Now the case for the defence: none of that matters. For one thing, you could argue it’s the prerogative, perhaps even the duty, of pop stars to reinvent themselves in interesting and fabulous ways: what is pop if not a theatre of dreams in which David Jones from Brixton can reimagine himself as a gay alien, Bob Dylan can spin ridiculous yarns about his uneventful, middle-class childhood and – a personal favourite – a diminutive Italian-American called Ronald can become Ronnie James Dio and slay a dragon onstage every night? Authenticity is for the Antiques Roadshow, not pop music: if you’re that concerned with authenticity, you might consider avoiding pop and rock and sticking with field recordings and Topic’s Voice of the People series.

And for another, it’s hard not to feel that if Lizzy Grant had had a song as good as Video Games on her debut album, she would have attracted substantially wider attention than the pages of Domain Name Journal and the Adirondack Daily Enterprise (“a girl from an upstate New York town who may be on the verge of something great!”). She might not have needed the makeover at all. Regardless of who made it, where they came from, who their dad is, what they’re called and whether or not their lips have been subject to the ministrations of a surgeon, Video Games would be a magnificent song. There’s something imperishable and undeniable about its sighing melody, the way it rises and falls with the mood of a lyric that can’t seem to decide whether the bloke it’s about is the best thing since sliced bread or a unbelievable pain in the arse. You can see why Video Games united the guy who writes Pitchfork’s Track of the Day column with whoever picks the Radio 2 playlist, why it doesn’t seem to have lost any of its haunting power in the face of ubiquity. And if one of the marks of a great song is how it can withstand radical reinterpretation, you could point to the variety of fanatstic remixes of Video Games, which in the hands of Balam Acab, reinvented the song as hallucinogenic ambience, and via Joy Orbison as strange, beguiling, disjointed house music.

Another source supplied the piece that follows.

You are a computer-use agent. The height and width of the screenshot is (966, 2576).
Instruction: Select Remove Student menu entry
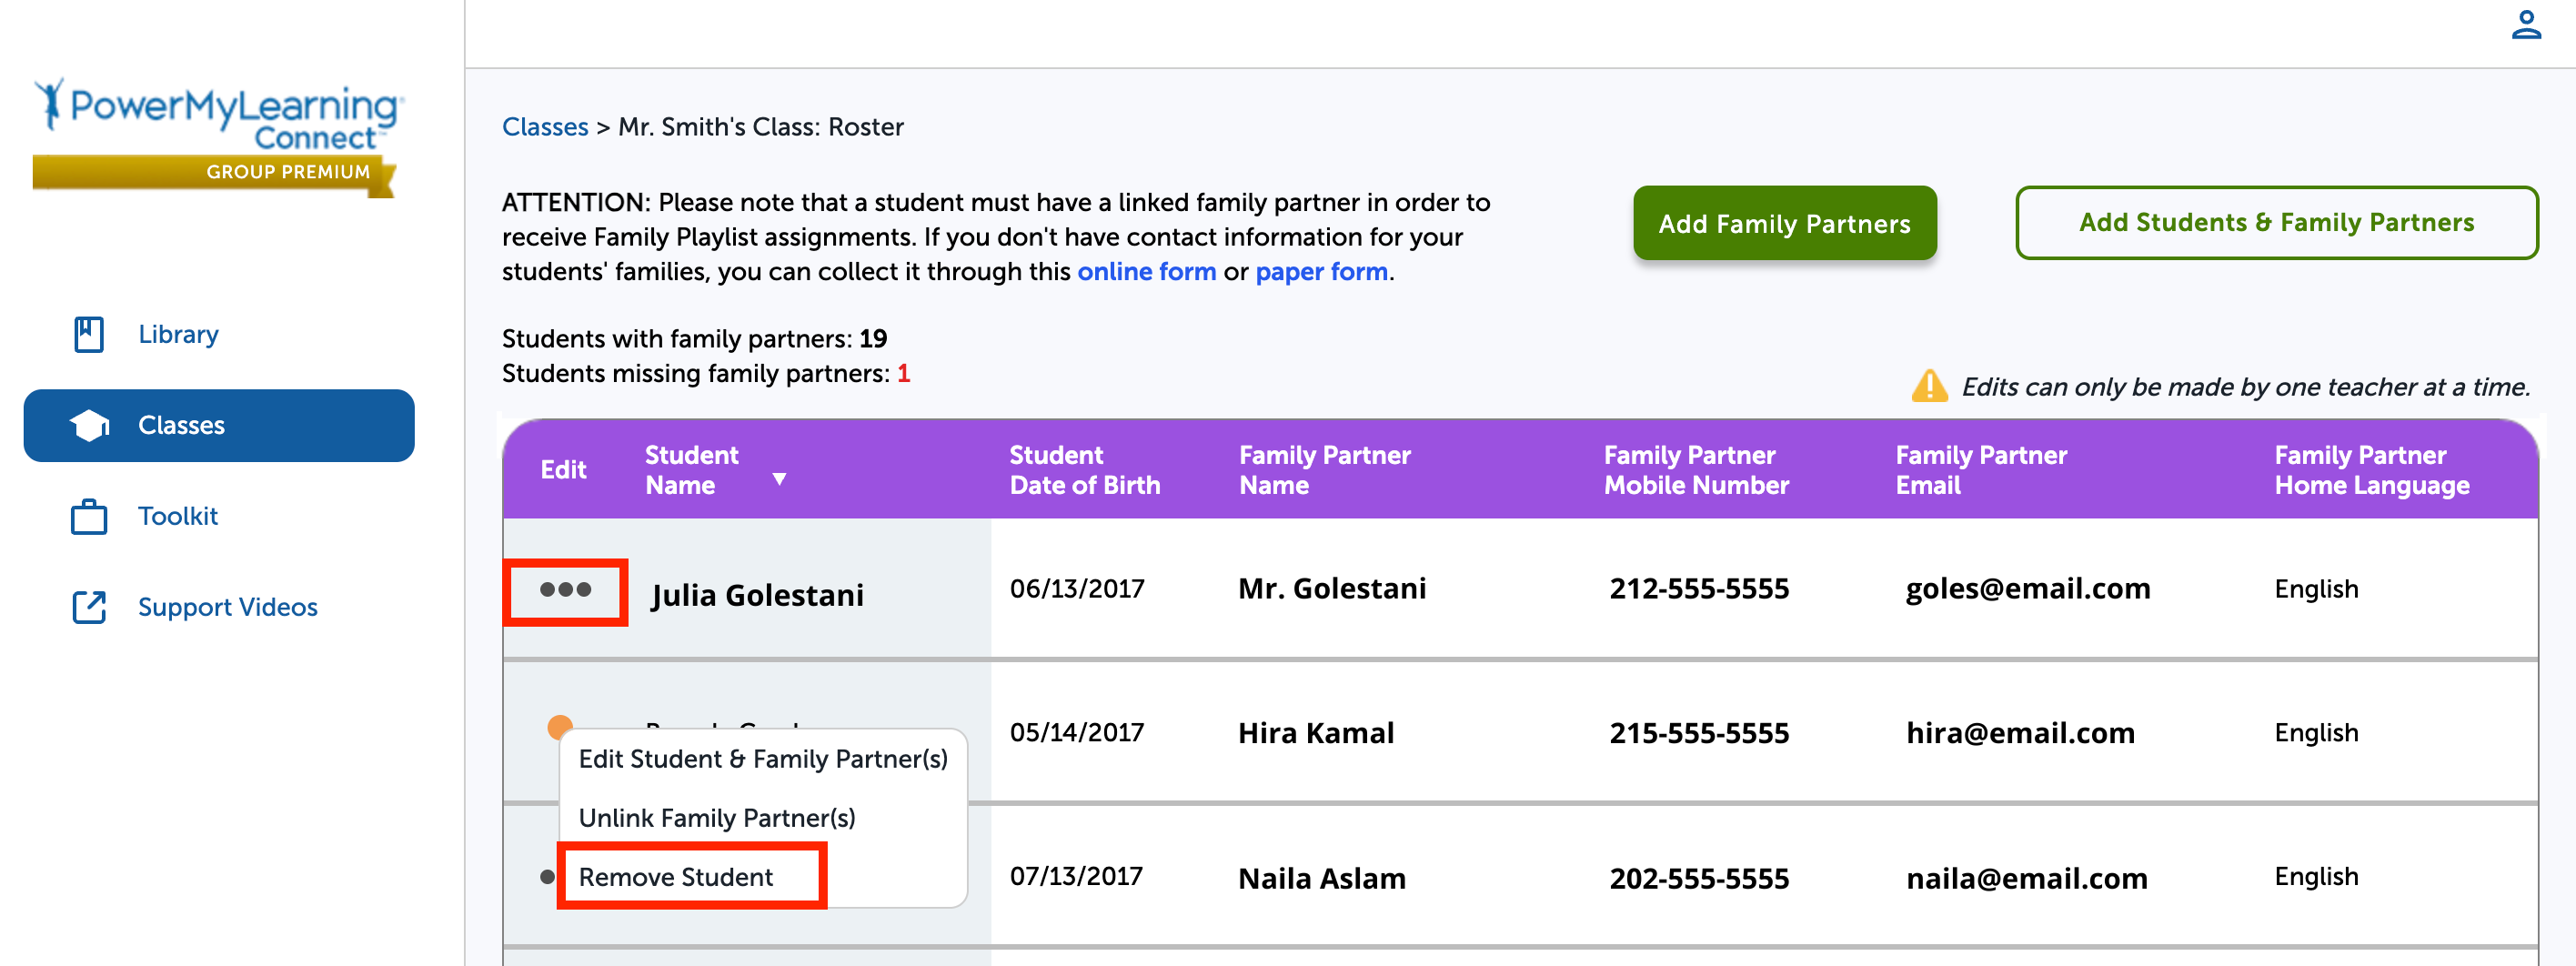(x=676, y=877)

It’s tempting to say with a song that good it doesn’t matter who sings it, but that’s not strictly true. As pop divas who collaborate with Eg White go,Lana Del Rey sounds hugely understated. Her voice has a lot in common with Mazzy Star’s Hope Sandoval – not exactly a touchstone for many artists who’ve made the top 10 in 2011 – which fits the song perfectly, chafing against the orchestral bombast, the harps and pizzicato strings in the background: this is a song about big emotions brought on by everyday events, an indolent boyfriend opening a beer, a visit to a bar, putting on perfume. It would sound terrible if, say, a contestant off The X Factor did that awful thing Louis Walsh persists in referring to as “making the song your own”: it wouldn’t work if it was decorated with a load of showy look-at-me melismatics.

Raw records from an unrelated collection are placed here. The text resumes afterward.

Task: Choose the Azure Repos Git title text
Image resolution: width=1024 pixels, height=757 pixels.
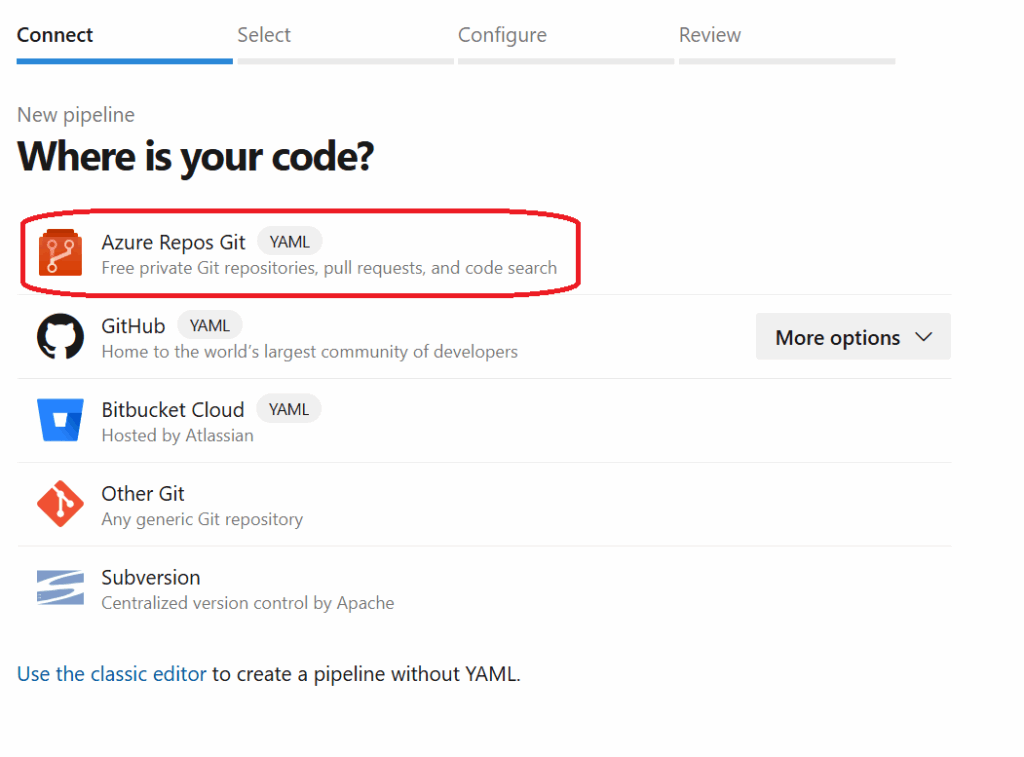Action: pyautogui.click(x=173, y=242)
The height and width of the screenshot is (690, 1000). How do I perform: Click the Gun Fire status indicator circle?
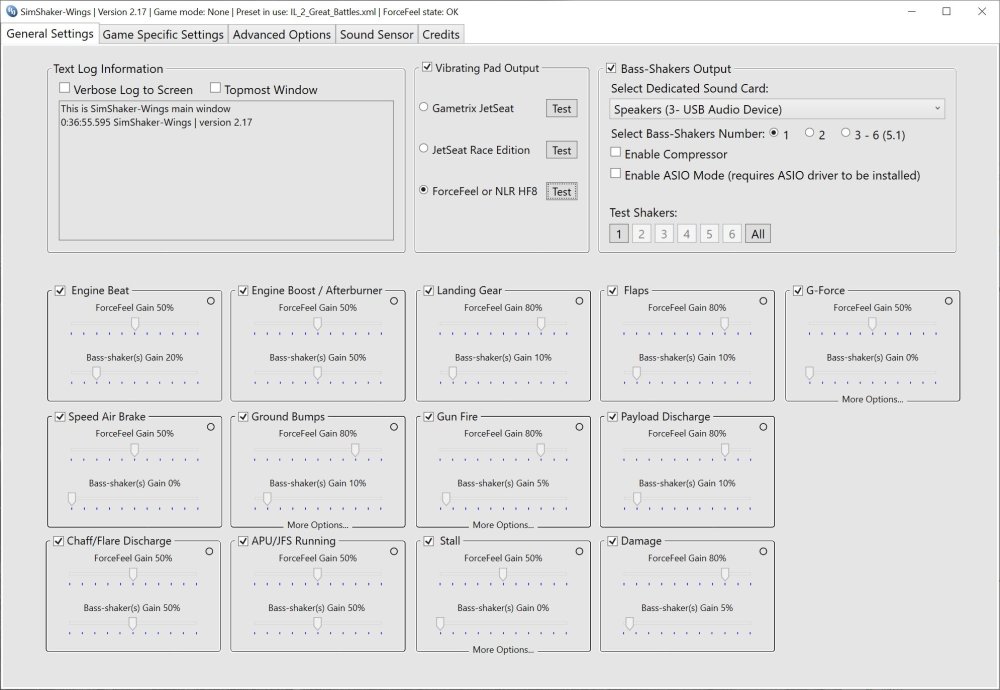(x=578, y=425)
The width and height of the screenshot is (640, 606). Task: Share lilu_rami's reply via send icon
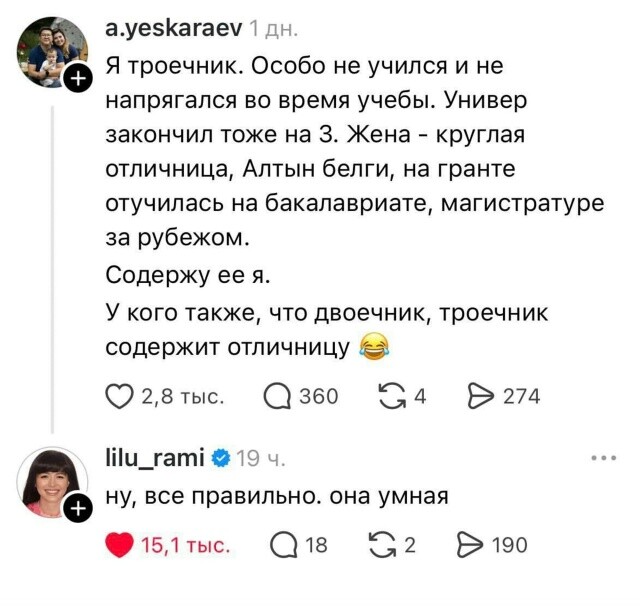(x=470, y=545)
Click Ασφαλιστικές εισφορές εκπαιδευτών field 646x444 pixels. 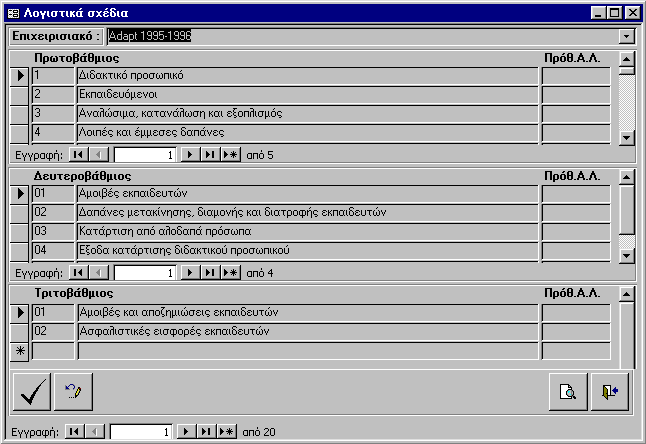[307, 331]
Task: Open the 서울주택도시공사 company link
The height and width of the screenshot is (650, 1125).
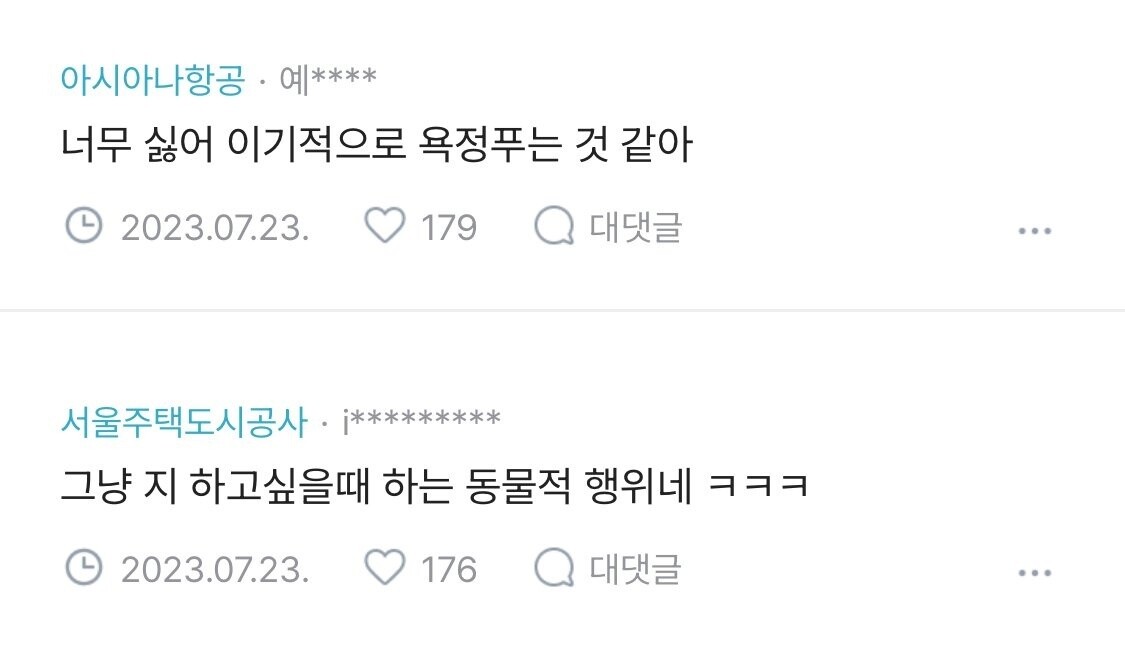Action: 184,421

The future for Lana Del Rey feels a little uncertain. She went from mysterious internet phenomenon to the Q awards at such speed you suspect even the shadowy management that suppressed her first album and got her to change her name are a bit taken aback. You might feel more confident about her ability to deliver an album that lives up to the mammoth expectations and confounds her critics if she actually were the mysterious polymath auteur she briefly appeared to be. That said, being an arch, artfully constructed figure certainly doesn’t preclude making great albums and she’s already made one extraordinary record, which is one more than most people make. Whether Video Games turns out to be the one truly remarkable thing about her, or a portent of greatness to come is a moot point. But, like the criticisms levelled against her it doesn’t seem to matter, at least while the song is playing.